* _TASK DESCRIPTION_:
Only an exact, line-for-line copy of the data will serve as the answer.
|---|
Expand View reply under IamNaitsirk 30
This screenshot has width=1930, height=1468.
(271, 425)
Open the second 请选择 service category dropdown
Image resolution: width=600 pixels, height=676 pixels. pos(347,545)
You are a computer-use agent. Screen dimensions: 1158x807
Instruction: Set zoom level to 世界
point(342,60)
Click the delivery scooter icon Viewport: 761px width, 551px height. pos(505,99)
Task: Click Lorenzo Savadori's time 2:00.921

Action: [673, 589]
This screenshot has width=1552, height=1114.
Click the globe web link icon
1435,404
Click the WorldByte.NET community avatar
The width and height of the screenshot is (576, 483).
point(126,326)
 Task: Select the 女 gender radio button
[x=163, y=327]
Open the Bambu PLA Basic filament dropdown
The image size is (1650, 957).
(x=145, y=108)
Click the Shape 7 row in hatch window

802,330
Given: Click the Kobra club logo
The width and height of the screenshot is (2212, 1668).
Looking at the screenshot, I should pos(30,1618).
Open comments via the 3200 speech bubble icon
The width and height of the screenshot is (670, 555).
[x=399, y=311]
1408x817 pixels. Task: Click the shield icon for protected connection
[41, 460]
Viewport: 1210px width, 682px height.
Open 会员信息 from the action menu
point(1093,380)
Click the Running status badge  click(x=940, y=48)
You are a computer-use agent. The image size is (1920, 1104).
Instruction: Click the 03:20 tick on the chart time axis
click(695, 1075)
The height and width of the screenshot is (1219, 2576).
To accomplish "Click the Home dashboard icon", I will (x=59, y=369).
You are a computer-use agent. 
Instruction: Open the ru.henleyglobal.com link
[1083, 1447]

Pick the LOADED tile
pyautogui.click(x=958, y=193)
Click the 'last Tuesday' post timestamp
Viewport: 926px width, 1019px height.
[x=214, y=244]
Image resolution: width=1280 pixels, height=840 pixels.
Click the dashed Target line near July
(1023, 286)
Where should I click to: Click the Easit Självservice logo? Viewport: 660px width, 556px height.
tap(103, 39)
|---|
* _EXERCISE ANSWER_:
Expand View reply under IamNaitsirk 30
This screenshot has width=1930, height=1468.
(271, 425)
Open the second 请选择 service category dropdown
Image resolution: width=600 pixels, height=676 pixels. pos(347,545)
You are a computer-use agent. Screen dimensions: 1158x807
Instruction: Set zoom level to 世界
point(342,60)
Click the delivery scooter icon Viewport: 761px width, 551px height. pos(505,99)
Task: Click Lorenzo Savadori's time 2:00.921

Action: [673, 589]
This screenshot has width=1552, height=1114.
Click the globe web link icon
1435,404
Click the WorldByte.NET community avatar
The width and height of the screenshot is (576, 483).
point(126,326)
 Task: Select the 女 gender radio button
[x=163, y=327]
Open the Bambu PLA Basic filament dropdown
The image size is (1650, 957).
(x=145, y=108)
Click the Shape 7 row in hatch window

802,330
Given: Click the Kobra club logo
The width and height of the screenshot is (2212, 1668).
Looking at the screenshot, I should pos(30,1618).
Open comments via the 3200 speech bubble icon
The width and height of the screenshot is (670, 555).
[x=399, y=311]
1408x817 pixels. Task: Click the shield icon for protected connection
[41, 460]
Viewport: 1210px width, 682px height.
Open 会员信息 from the action menu
point(1093,380)
Click the Running status badge  click(x=940, y=48)
You are a computer-use agent. The image size is (1920, 1104).
Instruction: Click the 03:20 tick on the chart time axis
click(695, 1075)
The height and width of the screenshot is (1219, 2576).
To accomplish "Click the Home dashboard icon", I will (x=59, y=369).
You are a computer-use agent. 
Instruction: Open the ru.henleyglobal.com link
[1083, 1447]

Pick the LOADED tile
pyautogui.click(x=958, y=193)
Click the 'last Tuesday' post timestamp
Viewport: 926px width, 1019px height.
[x=214, y=244]
Image resolution: width=1280 pixels, height=840 pixels.
Click the dashed Target line near July
(1023, 286)
Where should I click to: Click the Easit Självservice logo? Viewport: 660px width, 556px height.
tap(103, 39)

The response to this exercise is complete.